Network Spotlight: Northwest Rural Health Network

April 2017
Organization: 
Northwest Rural Health Network

Care coordinators participate in a recent class held by the Northwest Rural Health Network.

Network Name Northwest Rural Health Network
Location Spokane, WA
Key Contact Jac Davies, Executive Director
Mission To share resources and collectively support rural health systems to develop integrated models of care.
Vision The Northwest Rural Health Network collectively contracts for and supports cost-effective, high-quality population health services in rural communities through the development of individual community capacity and innovative partnerships.
Jac Davies, executive director of the Northwest Rural Health Network, was interviewed by the Network TA Team to share information on the network’s characteristics, key learnings, accomplishments, and challenges.

Q: In a “nutshell,” how would you describe your network?

A: We are a peer-based network of 15 rural health systems, 14 of which are critical access hospitals and one of which is not, that serve communities all across the eastern third of Washington State. Our members vary in size from serving a community as small as 3,700 to communities of over 80,000, but they all have in common a strong dedication to rural communities and rural populations. 

Our original name was the Critical Access Hospital Network. Our board felt that the emphasis on the critical access hospital element was less important than it used to be, because all of our members are in fact rural health systems. They're much more than hospitals. They operate clinics; they are working on a variety of population health measures in their communities. We felt it was time to start recognizing them as such, and we’ve been known as the Northwest Rural Health Network since September of 2016. 

Q: What benefits do network members receive?

• [The data]:

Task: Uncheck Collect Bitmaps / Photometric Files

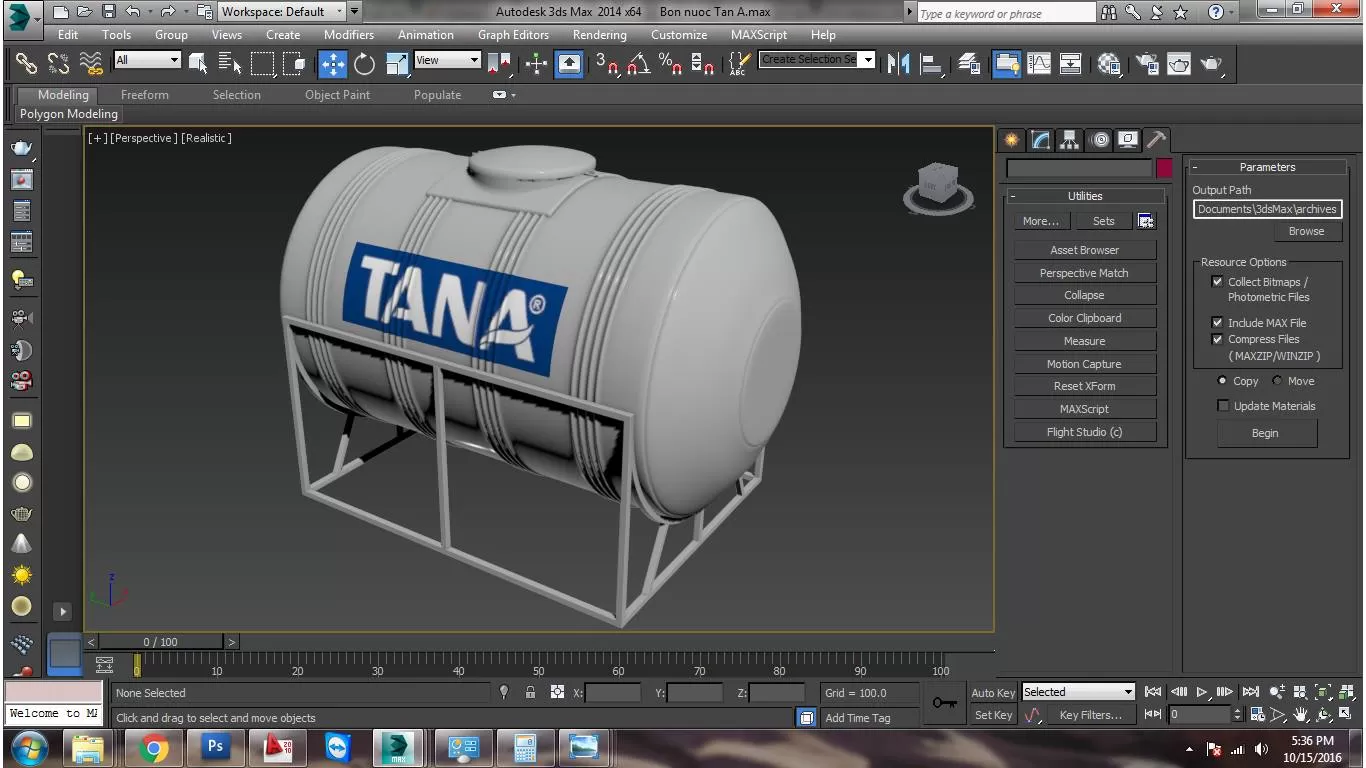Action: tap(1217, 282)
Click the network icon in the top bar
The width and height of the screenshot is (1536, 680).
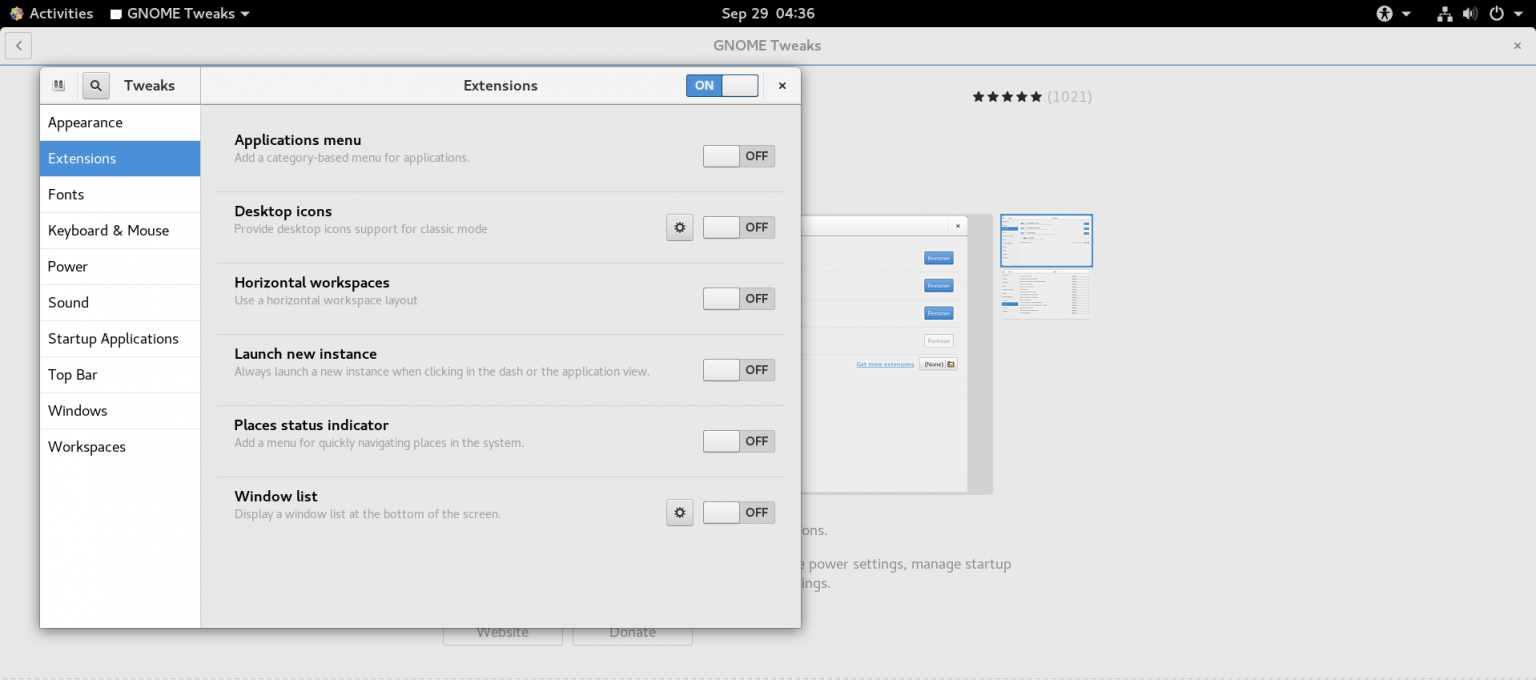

• [Problem details]:
Say whether each statement below agrees with the network spotlight above. For each, answer yes or no and quote the deciding words from the network spotlight.
1. All 15 members of the network are critical access hospitals.
2. The network was once called the Critical Access Hospital Network.
3. The network's members serve communities in the western third of Washington State.

• [Solution]:
1. No: "14 of which are critical access hospitals and one of which is not"
2. Yes: "Our original name was the Critical Access Hospital Network."
3. No: "serve communities all across the eastern third of Washington State"